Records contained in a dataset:
++++

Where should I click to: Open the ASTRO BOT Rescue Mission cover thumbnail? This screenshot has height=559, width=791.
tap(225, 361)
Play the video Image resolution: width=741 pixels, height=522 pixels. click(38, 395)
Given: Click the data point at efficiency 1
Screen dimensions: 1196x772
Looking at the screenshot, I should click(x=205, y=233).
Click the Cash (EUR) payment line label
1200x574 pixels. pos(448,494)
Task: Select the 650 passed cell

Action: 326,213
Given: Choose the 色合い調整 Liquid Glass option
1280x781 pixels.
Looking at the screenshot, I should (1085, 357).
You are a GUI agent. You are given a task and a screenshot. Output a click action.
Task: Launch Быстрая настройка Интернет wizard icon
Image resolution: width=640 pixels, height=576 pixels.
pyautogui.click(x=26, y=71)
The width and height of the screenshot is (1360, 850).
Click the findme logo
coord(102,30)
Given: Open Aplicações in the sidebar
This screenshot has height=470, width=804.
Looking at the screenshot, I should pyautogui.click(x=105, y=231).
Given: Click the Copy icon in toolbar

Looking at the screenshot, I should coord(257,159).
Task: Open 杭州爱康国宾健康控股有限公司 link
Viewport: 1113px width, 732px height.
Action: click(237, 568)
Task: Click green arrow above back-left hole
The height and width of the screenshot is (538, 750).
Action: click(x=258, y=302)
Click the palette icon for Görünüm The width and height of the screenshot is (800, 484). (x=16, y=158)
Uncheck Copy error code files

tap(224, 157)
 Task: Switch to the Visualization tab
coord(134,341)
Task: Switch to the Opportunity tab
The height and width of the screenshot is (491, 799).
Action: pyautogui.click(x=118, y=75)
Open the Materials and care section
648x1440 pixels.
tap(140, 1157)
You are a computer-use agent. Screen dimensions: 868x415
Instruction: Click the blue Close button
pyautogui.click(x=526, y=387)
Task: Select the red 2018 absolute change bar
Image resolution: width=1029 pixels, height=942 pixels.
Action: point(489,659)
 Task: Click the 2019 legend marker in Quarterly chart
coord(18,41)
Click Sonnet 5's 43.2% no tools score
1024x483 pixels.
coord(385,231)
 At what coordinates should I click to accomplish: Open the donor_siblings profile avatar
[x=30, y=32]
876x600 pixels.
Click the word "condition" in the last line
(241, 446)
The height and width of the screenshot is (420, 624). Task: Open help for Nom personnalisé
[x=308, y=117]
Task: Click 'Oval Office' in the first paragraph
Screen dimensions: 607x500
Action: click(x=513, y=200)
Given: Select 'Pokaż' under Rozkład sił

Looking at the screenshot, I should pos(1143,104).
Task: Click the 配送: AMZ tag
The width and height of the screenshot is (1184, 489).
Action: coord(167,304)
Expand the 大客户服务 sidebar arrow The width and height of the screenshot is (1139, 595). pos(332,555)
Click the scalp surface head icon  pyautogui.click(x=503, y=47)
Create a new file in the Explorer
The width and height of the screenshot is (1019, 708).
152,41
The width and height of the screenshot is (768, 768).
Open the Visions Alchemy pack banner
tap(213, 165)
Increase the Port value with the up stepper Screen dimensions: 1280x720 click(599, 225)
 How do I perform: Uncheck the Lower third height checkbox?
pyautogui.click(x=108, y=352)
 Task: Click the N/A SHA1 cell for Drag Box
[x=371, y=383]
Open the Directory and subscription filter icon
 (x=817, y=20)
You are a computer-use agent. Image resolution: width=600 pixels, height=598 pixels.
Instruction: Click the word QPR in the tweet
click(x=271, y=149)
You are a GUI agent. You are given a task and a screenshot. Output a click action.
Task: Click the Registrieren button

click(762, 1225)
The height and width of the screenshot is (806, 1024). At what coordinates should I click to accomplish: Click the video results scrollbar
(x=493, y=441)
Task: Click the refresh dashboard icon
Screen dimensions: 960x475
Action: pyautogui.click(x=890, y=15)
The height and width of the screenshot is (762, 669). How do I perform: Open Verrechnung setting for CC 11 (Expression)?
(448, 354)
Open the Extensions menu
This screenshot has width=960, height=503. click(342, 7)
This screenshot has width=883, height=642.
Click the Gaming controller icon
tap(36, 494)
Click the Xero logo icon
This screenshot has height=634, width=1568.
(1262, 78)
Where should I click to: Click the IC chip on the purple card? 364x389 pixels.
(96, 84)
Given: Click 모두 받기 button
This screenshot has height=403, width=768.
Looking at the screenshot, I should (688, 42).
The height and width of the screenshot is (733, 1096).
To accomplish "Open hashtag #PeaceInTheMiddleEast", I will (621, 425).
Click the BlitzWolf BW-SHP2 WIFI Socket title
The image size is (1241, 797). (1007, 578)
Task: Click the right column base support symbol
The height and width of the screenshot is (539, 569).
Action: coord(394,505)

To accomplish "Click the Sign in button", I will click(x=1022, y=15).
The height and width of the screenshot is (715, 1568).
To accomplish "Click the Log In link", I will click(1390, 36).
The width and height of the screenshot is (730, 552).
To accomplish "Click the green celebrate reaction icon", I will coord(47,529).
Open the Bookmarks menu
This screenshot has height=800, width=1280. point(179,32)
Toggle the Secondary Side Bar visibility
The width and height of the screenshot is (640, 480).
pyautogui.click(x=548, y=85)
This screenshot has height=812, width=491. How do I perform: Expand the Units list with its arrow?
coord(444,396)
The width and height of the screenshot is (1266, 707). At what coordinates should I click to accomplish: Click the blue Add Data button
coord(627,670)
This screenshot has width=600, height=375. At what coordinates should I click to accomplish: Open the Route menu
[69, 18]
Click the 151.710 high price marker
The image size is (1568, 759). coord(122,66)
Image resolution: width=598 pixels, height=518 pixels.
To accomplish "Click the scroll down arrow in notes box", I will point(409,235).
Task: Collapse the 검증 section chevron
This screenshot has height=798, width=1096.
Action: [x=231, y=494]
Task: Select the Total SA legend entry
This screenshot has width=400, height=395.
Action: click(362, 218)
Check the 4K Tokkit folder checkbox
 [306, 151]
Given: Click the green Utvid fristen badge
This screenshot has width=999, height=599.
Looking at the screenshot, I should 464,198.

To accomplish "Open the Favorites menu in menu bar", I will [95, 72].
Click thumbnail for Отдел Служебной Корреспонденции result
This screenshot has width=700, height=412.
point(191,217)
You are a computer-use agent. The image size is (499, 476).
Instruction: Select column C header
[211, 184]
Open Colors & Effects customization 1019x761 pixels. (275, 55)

++++

Instructions to follow: From the records above, show each line that contains the word "sidebar".

Solution for this problem:
Given: Open Aplicações in the sidebar
Expand the 大客户服务 sidebar arrow The width and height of the screenshot is (1139, 595). pos(332,555)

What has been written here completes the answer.